::: GIVEN DATA

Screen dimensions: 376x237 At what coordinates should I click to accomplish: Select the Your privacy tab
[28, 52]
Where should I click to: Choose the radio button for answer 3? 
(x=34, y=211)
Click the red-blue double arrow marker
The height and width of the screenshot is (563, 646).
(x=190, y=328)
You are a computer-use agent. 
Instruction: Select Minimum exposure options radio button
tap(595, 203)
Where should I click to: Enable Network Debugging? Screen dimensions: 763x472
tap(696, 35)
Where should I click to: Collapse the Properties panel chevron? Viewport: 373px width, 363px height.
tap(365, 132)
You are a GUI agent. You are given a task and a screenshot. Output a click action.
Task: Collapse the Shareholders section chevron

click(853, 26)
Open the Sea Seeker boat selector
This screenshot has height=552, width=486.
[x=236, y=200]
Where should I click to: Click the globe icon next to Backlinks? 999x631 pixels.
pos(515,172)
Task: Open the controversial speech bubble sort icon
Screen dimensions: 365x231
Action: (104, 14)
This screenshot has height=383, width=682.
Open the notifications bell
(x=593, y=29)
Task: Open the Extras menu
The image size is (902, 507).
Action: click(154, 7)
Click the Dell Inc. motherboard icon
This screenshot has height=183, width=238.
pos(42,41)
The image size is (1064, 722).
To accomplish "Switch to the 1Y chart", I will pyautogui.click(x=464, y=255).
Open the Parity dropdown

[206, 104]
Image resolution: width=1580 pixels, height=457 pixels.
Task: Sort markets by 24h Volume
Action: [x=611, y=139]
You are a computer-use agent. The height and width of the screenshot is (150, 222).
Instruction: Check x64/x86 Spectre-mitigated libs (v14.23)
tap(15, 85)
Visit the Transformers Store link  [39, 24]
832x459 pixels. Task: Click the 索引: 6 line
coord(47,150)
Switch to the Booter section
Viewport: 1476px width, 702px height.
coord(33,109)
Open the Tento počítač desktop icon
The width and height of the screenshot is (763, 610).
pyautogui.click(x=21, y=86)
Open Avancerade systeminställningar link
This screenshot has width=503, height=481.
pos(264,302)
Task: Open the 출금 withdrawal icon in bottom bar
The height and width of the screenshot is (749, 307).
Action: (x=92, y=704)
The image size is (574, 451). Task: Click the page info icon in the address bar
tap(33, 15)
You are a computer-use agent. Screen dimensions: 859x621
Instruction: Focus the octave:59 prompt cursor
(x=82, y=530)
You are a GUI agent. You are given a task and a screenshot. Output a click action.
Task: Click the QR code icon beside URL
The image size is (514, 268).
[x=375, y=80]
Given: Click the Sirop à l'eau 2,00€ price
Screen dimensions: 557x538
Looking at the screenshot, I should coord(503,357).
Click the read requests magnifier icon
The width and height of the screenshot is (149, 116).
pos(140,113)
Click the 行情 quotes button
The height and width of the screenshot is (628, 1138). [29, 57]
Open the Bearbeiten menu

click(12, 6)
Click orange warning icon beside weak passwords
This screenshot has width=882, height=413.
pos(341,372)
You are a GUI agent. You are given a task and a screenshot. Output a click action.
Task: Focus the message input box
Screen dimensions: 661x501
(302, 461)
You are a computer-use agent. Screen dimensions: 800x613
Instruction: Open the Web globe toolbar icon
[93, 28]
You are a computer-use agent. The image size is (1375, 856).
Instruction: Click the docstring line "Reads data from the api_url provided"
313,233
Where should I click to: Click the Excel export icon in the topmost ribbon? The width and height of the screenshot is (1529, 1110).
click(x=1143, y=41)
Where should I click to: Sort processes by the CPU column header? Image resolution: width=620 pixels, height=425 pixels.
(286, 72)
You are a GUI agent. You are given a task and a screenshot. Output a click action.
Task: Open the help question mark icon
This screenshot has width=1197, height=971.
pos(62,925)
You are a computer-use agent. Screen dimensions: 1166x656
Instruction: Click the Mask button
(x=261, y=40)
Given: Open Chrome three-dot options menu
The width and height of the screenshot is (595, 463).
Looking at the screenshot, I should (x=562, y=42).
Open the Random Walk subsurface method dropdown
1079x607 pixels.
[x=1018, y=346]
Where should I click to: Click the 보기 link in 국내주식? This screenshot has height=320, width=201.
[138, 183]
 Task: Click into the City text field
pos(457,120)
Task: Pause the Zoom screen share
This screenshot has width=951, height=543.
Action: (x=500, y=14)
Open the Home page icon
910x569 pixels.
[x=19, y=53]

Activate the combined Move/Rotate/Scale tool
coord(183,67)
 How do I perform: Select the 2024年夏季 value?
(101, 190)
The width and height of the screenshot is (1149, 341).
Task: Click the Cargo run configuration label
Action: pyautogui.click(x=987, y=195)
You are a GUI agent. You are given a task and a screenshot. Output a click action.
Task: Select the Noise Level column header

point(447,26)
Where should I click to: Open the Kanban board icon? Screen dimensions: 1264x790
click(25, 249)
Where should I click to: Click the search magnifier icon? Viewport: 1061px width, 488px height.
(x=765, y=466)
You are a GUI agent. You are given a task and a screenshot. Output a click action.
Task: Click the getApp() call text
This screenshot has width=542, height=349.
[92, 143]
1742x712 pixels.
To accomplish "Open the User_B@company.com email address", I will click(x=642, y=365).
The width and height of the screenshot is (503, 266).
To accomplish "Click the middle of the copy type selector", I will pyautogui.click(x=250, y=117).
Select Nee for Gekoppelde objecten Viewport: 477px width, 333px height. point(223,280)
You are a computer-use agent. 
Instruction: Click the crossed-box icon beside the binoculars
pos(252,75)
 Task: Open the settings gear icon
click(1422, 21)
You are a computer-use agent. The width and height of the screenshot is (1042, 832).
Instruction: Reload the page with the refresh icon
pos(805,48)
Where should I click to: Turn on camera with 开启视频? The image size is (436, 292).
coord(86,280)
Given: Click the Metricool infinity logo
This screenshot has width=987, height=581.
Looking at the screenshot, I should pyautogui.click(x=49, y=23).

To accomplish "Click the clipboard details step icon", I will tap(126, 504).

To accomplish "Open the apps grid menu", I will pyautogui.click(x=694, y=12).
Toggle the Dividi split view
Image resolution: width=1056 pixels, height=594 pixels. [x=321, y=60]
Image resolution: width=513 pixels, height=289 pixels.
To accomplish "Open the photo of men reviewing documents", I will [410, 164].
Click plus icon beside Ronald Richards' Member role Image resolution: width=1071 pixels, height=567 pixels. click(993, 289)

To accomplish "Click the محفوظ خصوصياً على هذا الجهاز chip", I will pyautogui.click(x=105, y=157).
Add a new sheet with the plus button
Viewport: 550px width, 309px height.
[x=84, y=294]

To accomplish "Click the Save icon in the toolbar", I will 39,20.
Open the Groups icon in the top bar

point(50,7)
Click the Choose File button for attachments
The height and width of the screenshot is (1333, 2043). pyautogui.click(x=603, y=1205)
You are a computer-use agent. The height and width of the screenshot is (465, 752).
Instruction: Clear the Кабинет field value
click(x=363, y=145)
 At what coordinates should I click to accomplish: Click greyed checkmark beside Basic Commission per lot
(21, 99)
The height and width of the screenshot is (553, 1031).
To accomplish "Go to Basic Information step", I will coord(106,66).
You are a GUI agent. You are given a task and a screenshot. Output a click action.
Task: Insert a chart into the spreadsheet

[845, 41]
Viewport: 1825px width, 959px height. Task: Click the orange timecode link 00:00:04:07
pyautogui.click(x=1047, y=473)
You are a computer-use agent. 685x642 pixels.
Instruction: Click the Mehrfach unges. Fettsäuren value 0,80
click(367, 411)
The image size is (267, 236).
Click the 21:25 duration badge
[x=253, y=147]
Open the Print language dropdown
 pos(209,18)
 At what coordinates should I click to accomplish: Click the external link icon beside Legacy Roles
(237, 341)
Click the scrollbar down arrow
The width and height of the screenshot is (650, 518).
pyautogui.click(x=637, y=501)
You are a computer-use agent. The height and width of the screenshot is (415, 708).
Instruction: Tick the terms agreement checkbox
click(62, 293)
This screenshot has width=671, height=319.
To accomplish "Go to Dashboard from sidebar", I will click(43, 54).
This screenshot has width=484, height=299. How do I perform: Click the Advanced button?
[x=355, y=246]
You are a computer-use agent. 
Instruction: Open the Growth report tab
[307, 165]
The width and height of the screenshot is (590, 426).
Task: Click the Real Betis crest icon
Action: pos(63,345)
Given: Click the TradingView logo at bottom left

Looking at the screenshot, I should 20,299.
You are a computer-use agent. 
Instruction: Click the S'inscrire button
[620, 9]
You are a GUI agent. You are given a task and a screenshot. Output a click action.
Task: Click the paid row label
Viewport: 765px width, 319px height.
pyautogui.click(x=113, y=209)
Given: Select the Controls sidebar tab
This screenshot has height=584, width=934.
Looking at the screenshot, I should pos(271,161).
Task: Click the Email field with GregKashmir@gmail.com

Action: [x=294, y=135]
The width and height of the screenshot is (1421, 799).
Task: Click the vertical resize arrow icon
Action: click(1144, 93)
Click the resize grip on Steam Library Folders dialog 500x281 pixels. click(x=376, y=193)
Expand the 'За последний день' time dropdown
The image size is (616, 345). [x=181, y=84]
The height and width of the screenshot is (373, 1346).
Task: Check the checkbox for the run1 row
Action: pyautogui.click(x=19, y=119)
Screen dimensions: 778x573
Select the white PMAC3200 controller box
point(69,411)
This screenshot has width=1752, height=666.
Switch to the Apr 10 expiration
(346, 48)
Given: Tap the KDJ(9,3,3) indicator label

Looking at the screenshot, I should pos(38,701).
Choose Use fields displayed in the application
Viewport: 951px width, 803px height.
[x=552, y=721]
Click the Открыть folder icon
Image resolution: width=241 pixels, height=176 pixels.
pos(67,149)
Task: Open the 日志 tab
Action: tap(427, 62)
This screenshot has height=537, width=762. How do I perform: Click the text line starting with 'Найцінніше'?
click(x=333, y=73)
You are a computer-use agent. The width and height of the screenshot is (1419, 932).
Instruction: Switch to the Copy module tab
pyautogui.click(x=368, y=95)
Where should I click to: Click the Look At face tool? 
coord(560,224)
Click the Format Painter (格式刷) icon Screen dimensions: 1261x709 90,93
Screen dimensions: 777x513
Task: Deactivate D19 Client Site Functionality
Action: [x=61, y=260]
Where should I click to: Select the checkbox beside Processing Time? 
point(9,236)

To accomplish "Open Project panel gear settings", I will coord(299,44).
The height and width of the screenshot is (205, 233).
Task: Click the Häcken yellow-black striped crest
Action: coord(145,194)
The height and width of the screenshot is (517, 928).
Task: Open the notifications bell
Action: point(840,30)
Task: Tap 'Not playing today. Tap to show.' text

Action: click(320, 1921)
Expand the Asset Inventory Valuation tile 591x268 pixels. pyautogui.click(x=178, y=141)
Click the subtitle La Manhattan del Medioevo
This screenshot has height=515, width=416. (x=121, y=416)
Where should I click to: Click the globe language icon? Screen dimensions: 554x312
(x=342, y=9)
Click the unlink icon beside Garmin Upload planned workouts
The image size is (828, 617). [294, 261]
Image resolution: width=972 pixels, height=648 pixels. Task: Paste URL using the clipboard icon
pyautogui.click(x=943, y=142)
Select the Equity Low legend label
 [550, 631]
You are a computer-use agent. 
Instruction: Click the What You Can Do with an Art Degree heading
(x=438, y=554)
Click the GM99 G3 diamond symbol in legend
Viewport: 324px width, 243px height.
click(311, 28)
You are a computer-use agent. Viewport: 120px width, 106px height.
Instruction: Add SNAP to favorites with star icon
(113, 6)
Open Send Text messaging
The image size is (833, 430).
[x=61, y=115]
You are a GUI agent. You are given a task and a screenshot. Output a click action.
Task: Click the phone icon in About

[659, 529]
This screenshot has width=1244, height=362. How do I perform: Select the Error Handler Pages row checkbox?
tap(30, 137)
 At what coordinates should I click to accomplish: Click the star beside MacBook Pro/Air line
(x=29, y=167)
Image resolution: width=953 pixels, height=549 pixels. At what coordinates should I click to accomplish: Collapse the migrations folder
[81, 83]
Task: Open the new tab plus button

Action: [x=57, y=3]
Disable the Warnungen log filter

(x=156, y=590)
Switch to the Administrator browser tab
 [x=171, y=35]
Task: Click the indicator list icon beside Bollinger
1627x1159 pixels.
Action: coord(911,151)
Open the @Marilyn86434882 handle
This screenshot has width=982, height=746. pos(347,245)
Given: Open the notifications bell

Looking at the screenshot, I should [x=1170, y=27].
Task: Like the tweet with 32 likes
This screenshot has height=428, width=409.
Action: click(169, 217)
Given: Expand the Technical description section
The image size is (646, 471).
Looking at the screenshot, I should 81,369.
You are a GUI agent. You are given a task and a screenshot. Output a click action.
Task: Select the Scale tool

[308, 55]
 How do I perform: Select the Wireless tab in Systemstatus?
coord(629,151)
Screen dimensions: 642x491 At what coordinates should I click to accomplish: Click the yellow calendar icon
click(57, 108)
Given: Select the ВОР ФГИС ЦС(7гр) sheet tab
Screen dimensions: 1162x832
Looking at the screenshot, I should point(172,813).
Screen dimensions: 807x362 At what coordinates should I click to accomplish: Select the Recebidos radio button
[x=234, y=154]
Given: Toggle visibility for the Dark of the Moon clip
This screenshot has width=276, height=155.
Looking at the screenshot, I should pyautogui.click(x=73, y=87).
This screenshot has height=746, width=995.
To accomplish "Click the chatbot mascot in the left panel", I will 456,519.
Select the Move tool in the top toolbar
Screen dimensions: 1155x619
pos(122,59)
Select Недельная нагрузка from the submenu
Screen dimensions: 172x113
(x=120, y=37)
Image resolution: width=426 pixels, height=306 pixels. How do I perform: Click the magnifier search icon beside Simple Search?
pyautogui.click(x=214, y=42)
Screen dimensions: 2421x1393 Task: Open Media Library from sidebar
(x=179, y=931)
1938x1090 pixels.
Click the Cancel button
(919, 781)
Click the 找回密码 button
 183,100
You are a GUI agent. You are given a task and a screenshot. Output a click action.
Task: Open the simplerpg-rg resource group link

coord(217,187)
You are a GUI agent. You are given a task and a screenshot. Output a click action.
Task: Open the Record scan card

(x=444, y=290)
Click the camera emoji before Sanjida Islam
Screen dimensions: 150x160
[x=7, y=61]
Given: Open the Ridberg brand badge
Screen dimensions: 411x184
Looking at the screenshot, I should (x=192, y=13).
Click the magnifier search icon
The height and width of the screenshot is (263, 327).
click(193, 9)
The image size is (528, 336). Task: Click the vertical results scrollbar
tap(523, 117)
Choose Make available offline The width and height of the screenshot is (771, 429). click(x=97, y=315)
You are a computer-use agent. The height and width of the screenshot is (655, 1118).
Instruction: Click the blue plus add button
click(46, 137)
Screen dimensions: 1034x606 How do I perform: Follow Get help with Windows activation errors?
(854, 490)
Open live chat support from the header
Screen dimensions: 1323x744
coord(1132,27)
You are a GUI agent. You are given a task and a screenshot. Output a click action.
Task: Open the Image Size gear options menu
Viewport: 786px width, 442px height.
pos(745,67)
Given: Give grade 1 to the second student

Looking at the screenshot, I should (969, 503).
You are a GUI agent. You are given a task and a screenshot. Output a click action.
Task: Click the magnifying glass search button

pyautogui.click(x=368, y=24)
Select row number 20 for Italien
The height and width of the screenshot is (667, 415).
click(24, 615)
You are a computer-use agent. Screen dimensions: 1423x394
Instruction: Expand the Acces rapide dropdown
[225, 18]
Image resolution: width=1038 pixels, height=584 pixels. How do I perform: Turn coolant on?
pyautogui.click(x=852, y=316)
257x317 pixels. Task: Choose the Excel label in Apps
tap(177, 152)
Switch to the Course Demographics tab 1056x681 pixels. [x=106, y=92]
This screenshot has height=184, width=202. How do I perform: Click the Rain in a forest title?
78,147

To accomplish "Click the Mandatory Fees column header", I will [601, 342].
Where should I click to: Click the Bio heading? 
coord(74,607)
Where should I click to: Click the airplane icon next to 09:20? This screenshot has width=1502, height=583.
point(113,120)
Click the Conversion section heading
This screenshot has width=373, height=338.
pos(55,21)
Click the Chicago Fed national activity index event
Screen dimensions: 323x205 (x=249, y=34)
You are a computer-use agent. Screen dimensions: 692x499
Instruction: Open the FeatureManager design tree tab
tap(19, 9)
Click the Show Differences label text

::::::

» **WHAT IS EXPECTED**
Extract the lines starting at the one that contains "Where should I click to: Click the 보기" and ending at the one that contains "click(25, 249)", and reproduce them verbatim, including both of those lines.

» **WRITTEN REPLY**
Where should I click to: Click the 보기 link in 국내주식? This screenshot has height=320, width=201.
[138, 183]
 Task: Click into the City text field
pos(457,120)
Task: Pause the Zoom screen share
This screenshot has width=951, height=543.
Action: (x=500, y=14)
Open the Home page icon
910x569 pixels.
[x=19, y=53]

Activate the combined Move/Rotate/Scale tool
coord(183,67)
 How do I perform: Select the 2024年夏季 value?
(101, 190)
The width and height of the screenshot is (1149, 341).
Task: Click the Cargo run configuration label
Action: pyautogui.click(x=987, y=195)
You are a GUI agent. You are given a task and a screenshot. Output a click action.
Task: Select the Noise Level column header

point(447,26)
Where should I click to: Open the Kanban board icon? Screen dimensions: 1264x790
click(25, 249)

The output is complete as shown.